# Task details:
Once you find the line with "Given: Tap the Netherlands flag beside E·維德", copy it and every line after it through the end of the entries below, exactly as written.
- - -
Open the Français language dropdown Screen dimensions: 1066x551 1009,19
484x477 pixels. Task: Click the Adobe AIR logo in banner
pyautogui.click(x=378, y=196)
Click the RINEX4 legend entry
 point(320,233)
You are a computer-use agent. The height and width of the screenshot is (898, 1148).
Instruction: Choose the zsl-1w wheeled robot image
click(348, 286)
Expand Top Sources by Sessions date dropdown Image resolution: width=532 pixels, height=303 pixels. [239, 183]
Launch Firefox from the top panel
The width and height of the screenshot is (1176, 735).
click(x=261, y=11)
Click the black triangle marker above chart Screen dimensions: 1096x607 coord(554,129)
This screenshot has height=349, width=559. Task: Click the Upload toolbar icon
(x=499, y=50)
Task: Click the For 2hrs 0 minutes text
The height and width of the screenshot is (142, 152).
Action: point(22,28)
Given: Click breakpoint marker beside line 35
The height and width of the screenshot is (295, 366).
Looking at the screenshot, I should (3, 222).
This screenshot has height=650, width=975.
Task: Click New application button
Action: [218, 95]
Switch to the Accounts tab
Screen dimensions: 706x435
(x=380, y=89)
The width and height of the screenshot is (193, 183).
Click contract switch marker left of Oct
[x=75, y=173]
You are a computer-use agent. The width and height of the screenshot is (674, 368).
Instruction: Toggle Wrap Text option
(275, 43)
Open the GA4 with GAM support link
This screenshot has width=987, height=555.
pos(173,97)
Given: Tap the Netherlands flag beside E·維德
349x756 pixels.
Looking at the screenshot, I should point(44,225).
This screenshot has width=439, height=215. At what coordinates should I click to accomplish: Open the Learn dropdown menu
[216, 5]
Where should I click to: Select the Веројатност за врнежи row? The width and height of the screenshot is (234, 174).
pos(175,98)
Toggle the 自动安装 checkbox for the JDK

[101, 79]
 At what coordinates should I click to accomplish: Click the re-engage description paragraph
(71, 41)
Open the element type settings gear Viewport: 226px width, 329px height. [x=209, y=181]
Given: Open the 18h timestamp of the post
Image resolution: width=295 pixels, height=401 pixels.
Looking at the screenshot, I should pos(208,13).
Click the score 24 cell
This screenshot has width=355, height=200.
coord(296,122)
- - -
# Answer to the exercise:
Given: Tap the Netherlands flag beside E·維德
349x756 pixels.
Looking at the screenshot, I should point(44,225).
This screenshot has width=439, height=215. At what coordinates should I click to accomplish: Open the Learn dropdown menu
[216, 5]
Where should I click to: Select the Веројатност за врнежи row? The width and height of the screenshot is (234, 174).
pos(175,98)
Toggle the 自动安装 checkbox for the JDK

[101, 79]
 At what coordinates should I click to accomplish: Click the re-engage description paragraph
(71, 41)
Open the element type settings gear Viewport: 226px width, 329px height. [x=209, y=181]
Given: Open the 18h timestamp of the post
Image resolution: width=295 pixels, height=401 pixels.
Looking at the screenshot, I should pos(208,13).
Click the score 24 cell
This screenshot has width=355, height=200.
coord(296,122)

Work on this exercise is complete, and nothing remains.